Terminazione mobile: 38 parlamentari si schierano a favore dei tagli

IL DIBATTITO

Un pool di senatori del Pdl scrive all'Agcom: "Bisogna applicare la tariffa di un centesimo al minuto dal 1 gennaio 2012"

di P.A.
"I sottoscritti senatori e deputati della Repubblica intendono manifestare con la presente lettera la propria preoccupazione circa il rischio che i costi di terminazione interoperatore delle chiamate terminate sulle reti radiomobili vengano mantenuti ai livelli attualmente in vigore". Inizia così la lettera inviata da 38 parlamentari all’Agcom, scrive MF.

"L’Unione europea ha più volte sollecitato una drastica riduzione dei costi di terminazione con un beneficio per i consumatori", si legge nel documento che poi richiama lo studio effettuato da Consumatori Associati pubblicato sul Corriere delle Comunicazioni da lo scorso 19 ottobre.

"L’interesse degli operatori al mantenimento di un elevato livello di terminazione confligge con l’interesse dei consumatori a tariffe eque tanto più nell’attuale drammatica congiuntura economica oltre che con l’esigenza di tutelare la concorrenza del settore". "Chiediamo quindi - conclude la lettera - una rapida approvazione di una delibera dell’Autorità per la Garanzia nelle Comunicazioni che fissi il livello della terminazione su rete radiomobile ad un centesimo di euro al minuto sin dal 1 gennaio 2012".

Una richiesta che probabilmente sarà destinata a far discutere nei prossimi giorni.

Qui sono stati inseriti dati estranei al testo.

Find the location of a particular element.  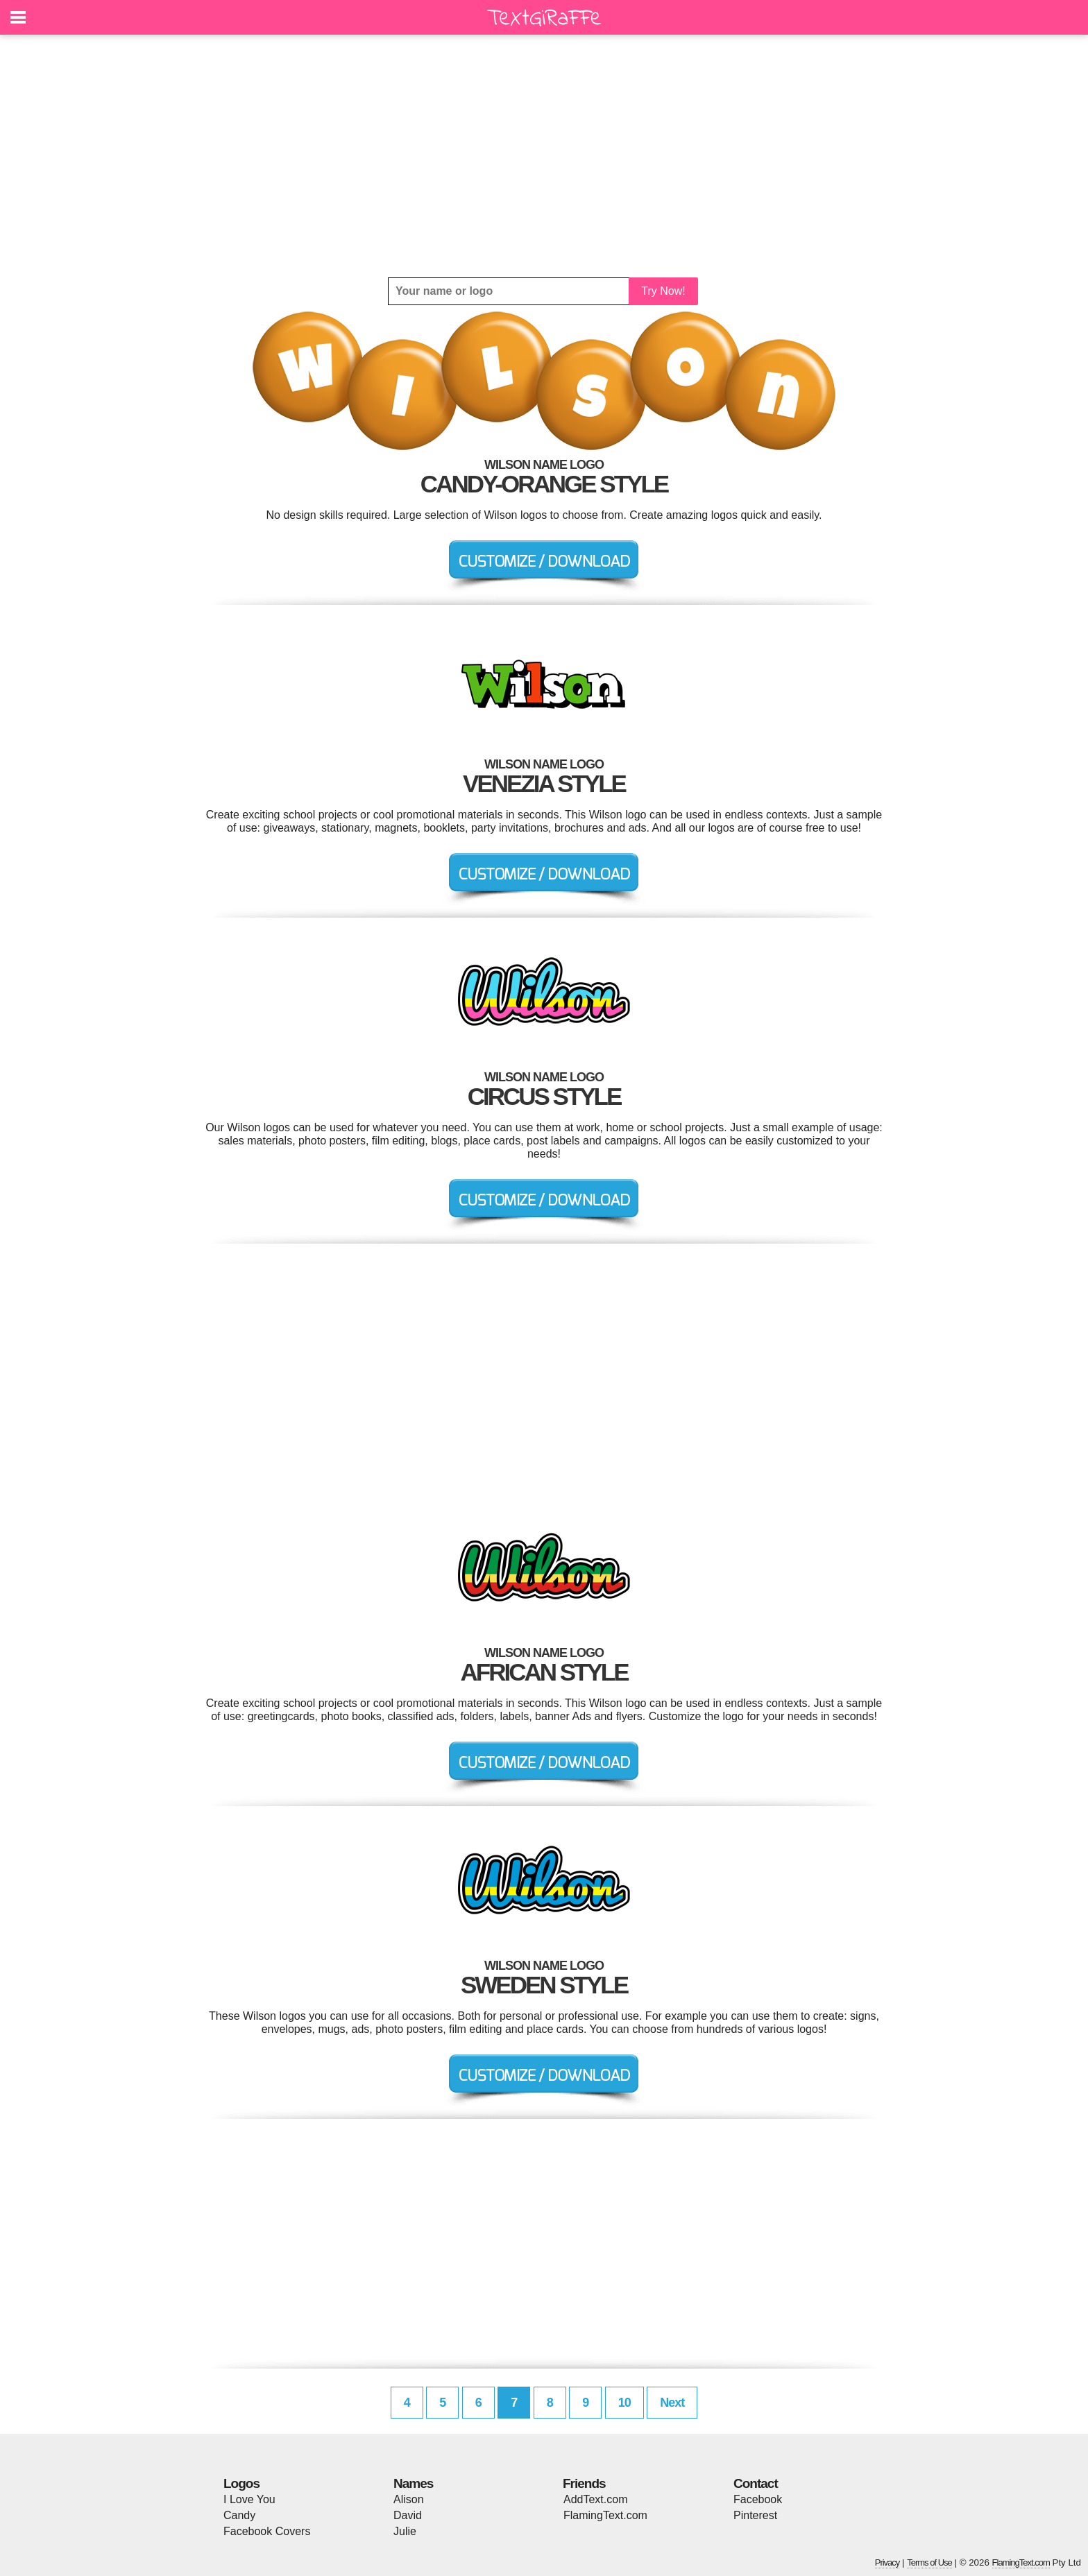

Il documento porta la firma tra gli altri dei senatori Massidda, Possa, Piscitelli e Latronico e dai deputati Galletti, Vignali oltre che da Maurizio Lupi (Pdl), vicepresidente della Camera.

Adiconsum, ridurre i costi di terminazione non implica calo tariffe
Ridurre i costi di terminazione nella telefonia mobile (quelli cioè che un’azienda paga all’altra per il passaggio di una telefonata sulla propria rete) non vuol dire riduzione automatica delle tariffe per i consumatori.

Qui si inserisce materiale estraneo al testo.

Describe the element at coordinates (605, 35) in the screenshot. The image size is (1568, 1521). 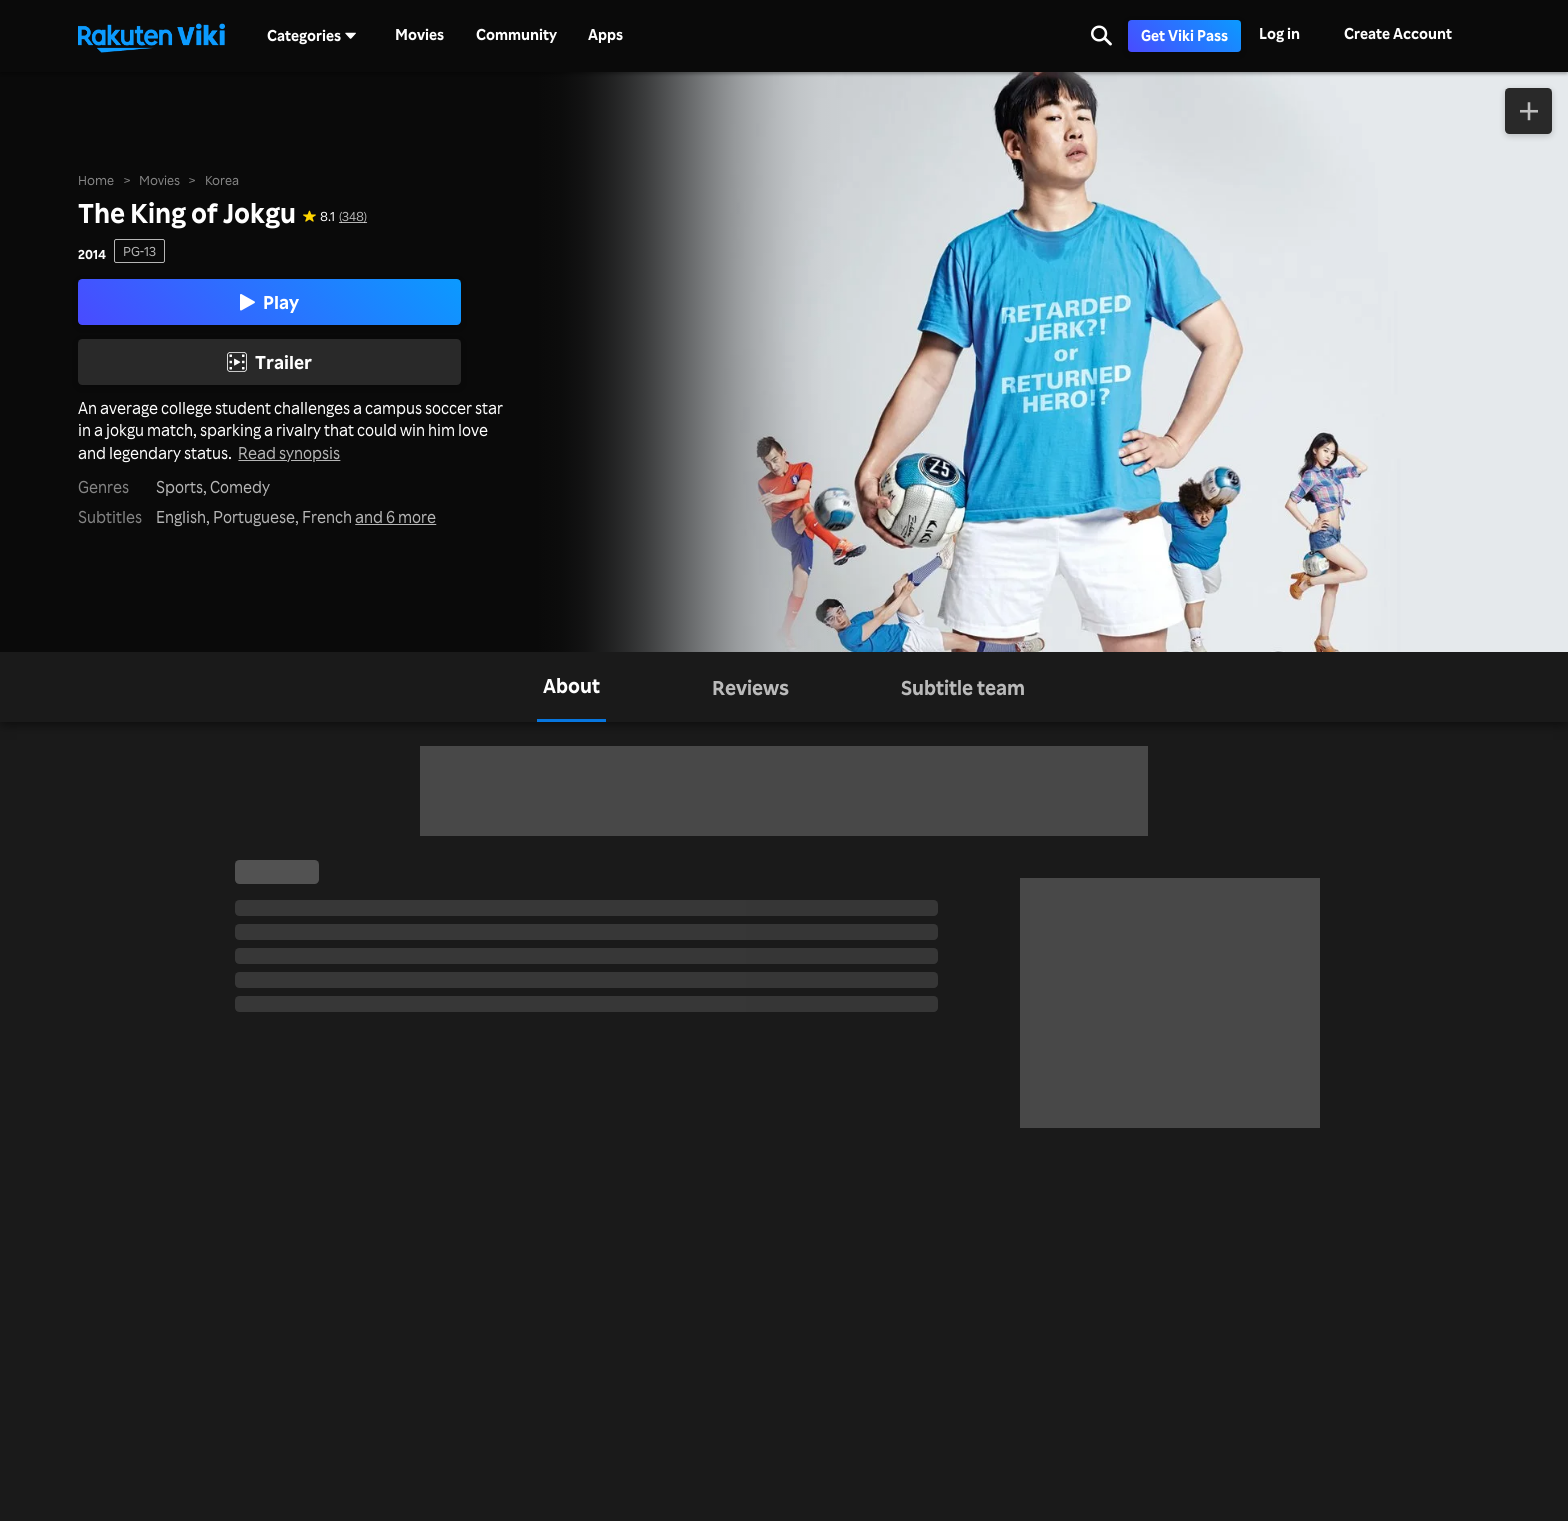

La terminazione nella telefonia, infatti, ha il compito di equilibrare il mercato, garantendo uno sviluppo armonioso di tutte le aziende, comprese quelle più giovani. Con il passare del tempo i costi di terminazione dovranno ridursi fino a scomparire, ma rispettando determinati tempi e percentuali di riduzione.

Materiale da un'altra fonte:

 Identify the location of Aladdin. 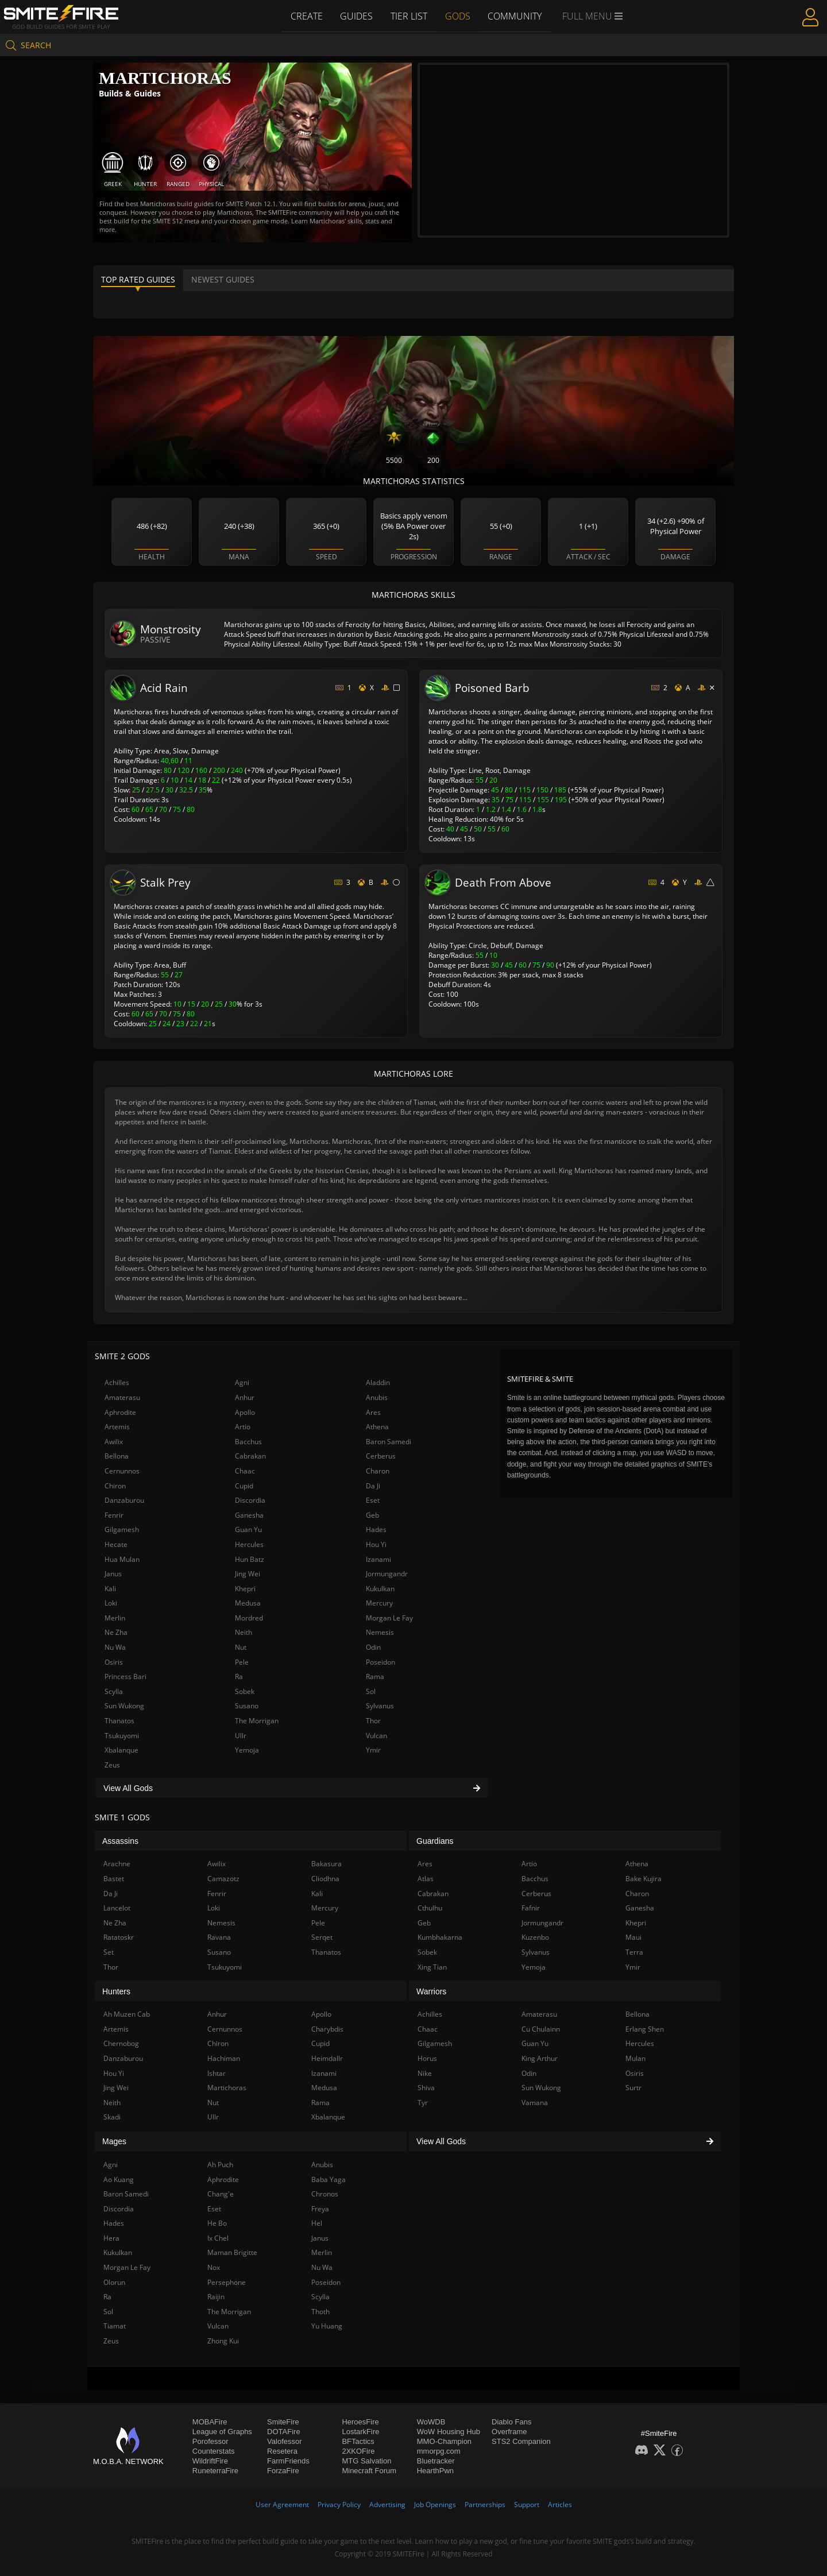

Modificare gli equilibri e le tempistiche già stabilite dall’Agcom potrebbe cambiare i piani di sviluppo delle aziende che, per rispettarli, potrebbero decidere, come ultima soluzione, di aumentare le tariffe, e far pagare, come spesso accade, i consumatori.

Cosa questa che Adiconsum non vuole. Adiconsum è convinta – dichiara Pietro Giordano, Segretario Generale – che sia compito esclusivo dell’Autorità garante per le comunicazioni - decidere con oculatezza in merito alle terminazioni, tenendo in considerazione le caratteristiche italiane del mercato che si differiscono dagli altri paesi europei, in piena autonomia, e senza sottostare ad alcun tipo di pressione. La terminazione non deve far aumentare le tariffe del mobile che sono le più basse d’Europa, ma deve far abbassare il costo della telefonata da fisso a mobile, salvaguardando quindi imprese e consumatori.